Task instructions: Copy out the material below, without any change, from its first line through the line that contains "This screenshot has height=842, width=1280.", including both of those lines.

Provided data:
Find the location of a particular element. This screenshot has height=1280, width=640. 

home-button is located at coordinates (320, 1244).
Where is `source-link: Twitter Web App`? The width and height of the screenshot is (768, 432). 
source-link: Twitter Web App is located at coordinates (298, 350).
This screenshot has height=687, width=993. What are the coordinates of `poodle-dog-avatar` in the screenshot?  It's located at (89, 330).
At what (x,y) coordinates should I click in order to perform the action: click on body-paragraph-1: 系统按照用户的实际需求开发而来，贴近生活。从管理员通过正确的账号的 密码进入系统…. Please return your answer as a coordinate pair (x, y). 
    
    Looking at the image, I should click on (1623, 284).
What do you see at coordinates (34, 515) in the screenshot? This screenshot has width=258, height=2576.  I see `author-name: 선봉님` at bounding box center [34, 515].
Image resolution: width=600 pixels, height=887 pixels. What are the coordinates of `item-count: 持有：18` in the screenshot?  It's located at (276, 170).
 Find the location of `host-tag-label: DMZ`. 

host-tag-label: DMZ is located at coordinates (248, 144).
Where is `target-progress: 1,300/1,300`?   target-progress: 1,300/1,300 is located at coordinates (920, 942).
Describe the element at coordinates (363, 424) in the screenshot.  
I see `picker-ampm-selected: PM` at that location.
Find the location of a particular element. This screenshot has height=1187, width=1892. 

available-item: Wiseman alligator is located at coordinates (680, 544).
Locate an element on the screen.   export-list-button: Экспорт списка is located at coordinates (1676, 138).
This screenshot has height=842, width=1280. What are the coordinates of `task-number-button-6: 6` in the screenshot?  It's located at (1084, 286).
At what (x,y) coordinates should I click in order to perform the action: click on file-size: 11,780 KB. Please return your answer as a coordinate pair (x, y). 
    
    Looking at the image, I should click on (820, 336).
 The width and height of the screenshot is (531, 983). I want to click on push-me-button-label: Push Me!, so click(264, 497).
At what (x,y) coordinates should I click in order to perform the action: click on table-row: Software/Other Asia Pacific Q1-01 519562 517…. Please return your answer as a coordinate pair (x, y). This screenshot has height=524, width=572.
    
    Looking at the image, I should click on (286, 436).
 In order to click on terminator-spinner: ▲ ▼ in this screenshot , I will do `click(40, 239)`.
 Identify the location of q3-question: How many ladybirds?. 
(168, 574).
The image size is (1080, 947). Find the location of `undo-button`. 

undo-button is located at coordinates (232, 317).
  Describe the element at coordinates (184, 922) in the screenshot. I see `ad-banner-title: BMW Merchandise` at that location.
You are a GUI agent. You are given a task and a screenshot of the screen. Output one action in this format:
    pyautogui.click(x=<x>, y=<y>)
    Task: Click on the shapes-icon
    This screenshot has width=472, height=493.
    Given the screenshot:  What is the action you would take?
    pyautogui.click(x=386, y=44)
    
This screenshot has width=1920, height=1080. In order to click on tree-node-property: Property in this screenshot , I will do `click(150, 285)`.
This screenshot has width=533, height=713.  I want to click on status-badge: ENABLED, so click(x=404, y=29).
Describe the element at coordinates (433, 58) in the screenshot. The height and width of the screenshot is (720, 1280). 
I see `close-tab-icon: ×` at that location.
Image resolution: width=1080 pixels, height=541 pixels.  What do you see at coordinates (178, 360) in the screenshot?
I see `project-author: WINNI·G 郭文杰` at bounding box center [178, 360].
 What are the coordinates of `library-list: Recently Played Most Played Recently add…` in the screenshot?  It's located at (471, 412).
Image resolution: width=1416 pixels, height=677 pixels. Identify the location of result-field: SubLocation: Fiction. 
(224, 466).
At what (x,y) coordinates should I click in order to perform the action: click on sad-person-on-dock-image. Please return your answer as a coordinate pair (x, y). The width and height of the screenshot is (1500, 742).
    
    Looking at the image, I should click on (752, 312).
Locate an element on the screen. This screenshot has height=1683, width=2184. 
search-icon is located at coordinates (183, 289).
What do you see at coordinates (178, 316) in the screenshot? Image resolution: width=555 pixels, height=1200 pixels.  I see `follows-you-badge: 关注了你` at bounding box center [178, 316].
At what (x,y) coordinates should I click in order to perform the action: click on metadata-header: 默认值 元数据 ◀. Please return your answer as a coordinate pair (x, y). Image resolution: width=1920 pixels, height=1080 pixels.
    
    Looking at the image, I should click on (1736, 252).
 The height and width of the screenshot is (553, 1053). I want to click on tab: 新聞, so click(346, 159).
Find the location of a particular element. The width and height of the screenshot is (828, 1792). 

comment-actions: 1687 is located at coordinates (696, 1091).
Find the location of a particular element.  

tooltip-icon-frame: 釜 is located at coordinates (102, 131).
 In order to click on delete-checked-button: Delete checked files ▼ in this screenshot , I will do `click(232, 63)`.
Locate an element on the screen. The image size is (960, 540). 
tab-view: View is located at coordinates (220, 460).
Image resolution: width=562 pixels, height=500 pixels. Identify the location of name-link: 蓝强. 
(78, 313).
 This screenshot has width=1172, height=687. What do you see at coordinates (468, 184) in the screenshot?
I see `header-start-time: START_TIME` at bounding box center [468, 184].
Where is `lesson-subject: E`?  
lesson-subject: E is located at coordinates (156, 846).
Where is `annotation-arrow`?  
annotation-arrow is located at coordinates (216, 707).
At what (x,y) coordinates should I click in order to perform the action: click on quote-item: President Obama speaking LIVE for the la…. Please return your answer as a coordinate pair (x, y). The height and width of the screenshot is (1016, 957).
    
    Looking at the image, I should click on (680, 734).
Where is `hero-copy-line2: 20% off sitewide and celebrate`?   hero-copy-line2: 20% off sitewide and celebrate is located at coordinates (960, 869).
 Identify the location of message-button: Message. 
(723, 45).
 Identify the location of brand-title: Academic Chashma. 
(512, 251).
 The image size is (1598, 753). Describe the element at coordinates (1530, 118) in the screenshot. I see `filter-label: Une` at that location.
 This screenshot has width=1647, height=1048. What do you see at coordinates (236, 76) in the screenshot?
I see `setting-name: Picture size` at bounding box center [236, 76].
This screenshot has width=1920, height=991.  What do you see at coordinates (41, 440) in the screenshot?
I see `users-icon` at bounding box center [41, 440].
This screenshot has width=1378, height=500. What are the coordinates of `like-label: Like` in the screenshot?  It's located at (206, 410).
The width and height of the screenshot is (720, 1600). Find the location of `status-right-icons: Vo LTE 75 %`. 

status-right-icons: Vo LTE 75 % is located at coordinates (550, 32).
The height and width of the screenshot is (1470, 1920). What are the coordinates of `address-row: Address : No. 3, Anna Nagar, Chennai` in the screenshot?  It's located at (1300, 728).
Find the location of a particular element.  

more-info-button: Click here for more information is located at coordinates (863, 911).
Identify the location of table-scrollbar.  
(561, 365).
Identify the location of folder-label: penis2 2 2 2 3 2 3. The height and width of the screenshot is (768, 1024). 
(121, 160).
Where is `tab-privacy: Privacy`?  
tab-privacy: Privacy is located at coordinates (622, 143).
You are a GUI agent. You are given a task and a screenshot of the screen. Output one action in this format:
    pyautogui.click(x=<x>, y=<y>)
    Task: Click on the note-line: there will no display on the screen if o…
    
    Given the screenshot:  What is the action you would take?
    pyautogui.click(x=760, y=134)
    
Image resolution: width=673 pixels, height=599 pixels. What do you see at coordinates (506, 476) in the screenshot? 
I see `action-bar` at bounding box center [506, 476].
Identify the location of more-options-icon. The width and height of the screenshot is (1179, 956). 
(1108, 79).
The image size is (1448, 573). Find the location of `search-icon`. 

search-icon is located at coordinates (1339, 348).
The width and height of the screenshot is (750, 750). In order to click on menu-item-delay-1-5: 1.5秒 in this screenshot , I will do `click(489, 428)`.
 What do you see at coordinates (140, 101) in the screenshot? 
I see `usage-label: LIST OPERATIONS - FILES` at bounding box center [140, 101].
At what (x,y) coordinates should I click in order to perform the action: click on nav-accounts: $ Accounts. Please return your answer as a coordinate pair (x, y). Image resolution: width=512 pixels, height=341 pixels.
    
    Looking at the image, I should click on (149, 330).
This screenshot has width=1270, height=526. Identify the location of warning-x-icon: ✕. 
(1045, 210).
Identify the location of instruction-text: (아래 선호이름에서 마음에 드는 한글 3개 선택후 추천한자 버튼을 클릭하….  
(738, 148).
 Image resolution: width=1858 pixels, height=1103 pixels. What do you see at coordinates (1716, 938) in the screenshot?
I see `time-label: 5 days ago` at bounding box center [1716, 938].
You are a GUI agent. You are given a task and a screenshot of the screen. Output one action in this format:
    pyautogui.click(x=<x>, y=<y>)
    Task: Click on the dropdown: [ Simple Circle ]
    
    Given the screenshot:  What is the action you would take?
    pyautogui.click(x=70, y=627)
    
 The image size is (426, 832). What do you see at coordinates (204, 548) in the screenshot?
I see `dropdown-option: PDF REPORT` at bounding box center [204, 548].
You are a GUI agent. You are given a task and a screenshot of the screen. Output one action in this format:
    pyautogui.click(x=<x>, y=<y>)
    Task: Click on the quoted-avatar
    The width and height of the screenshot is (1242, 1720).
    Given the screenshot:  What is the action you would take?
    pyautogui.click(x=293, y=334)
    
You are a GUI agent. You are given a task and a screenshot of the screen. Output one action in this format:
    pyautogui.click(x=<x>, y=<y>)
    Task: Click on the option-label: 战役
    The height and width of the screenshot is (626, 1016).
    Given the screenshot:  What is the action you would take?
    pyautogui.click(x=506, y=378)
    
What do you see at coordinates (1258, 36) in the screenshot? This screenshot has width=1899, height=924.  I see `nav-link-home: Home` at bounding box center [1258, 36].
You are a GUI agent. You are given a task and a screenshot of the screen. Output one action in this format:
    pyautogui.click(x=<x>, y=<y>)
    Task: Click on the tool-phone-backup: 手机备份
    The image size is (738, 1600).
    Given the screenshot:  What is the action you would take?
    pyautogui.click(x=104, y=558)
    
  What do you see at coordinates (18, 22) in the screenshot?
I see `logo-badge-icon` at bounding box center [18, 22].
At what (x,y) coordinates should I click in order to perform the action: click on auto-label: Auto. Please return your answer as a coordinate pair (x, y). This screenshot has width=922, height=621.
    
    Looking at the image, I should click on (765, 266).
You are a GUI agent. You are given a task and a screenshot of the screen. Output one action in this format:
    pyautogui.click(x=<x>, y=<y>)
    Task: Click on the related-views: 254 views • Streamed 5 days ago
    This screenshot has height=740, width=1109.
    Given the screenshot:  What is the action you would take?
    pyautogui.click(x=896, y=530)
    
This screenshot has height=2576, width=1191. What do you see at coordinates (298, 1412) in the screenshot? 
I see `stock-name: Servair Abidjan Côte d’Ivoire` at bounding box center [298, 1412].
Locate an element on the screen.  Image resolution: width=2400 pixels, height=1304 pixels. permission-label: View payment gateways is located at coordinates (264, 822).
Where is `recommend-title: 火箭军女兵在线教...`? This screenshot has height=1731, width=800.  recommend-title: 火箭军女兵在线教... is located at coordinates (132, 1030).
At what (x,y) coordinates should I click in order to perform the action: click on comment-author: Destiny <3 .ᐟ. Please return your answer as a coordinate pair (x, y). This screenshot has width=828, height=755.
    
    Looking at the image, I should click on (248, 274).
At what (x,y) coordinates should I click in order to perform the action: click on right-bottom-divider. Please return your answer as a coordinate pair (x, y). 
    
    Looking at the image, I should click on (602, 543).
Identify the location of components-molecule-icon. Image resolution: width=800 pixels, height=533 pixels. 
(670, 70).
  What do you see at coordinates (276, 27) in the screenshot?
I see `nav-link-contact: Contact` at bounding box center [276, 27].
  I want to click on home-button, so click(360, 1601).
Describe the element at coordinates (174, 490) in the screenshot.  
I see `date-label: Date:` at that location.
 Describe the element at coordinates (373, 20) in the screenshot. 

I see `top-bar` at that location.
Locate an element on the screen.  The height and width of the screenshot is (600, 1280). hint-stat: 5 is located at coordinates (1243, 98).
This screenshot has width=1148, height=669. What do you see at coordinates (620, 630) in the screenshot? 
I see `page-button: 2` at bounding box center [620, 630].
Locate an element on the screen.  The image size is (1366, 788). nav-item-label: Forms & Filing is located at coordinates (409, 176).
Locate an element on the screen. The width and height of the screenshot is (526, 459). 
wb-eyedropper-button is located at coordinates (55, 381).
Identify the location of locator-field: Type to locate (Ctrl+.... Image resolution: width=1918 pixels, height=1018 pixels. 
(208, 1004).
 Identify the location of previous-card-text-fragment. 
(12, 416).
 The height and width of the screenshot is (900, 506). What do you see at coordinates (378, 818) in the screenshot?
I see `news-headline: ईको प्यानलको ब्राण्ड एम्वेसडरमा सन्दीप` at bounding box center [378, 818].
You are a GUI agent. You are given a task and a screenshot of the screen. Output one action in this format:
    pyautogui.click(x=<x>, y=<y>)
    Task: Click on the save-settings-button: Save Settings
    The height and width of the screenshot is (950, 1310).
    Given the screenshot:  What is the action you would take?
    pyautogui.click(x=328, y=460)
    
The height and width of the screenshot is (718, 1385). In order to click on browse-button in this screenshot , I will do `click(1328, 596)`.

Response:
Find the location of a particular element. This screenshot has height=1280, width=640. 

home-button is located at coordinates (320, 1244).
Where is `source-link: Twitter Web App`? The width and height of the screenshot is (768, 432). 
source-link: Twitter Web App is located at coordinates (298, 350).
This screenshot has height=687, width=993. What are the coordinates of `poodle-dog-avatar` in the screenshot?  It's located at (89, 330).
At what (x,y) coordinates should I click in order to perform the action: click on body-paragraph-1: 系统按照用户的实际需求开发而来，贴近生活。从管理员通过正确的账号的 密码进入系统…. Please return your answer as a coordinate pair (x, y). 
    
    Looking at the image, I should click on (1623, 284).
What do you see at coordinates (34, 515) in the screenshot? This screenshot has width=258, height=2576.  I see `author-name: 선봉님` at bounding box center [34, 515].
Image resolution: width=600 pixels, height=887 pixels. What are the coordinates of `item-count: 持有：18` in the screenshot?  It's located at (276, 170).
 Find the location of `host-tag-label: DMZ`. 

host-tag-label: DMZ is located at coordinates (248, 144).
Where is `target-progress: 1,300/1,300`?   target-progress: 1,300/1,300 is located at coordinates (920, 942).
Describe the element at coordinates (363, 424) in the screenshot.  
I see `picker-ampm-selected: PM` at that location.
Find the location of a particular element. This screenshot has height=1187, width=1892. 

available-item: Wiseman alligator is located at coordinates (680, 544).
Locate an element on the screen.   export-list-button: Экспорт списка is located at coordinates (1676, 138).
This screenshot has height=842, width=1280. What are the coordinates of `task-number-button-6: 6` in the screenshot?  It's located at (1084, 286).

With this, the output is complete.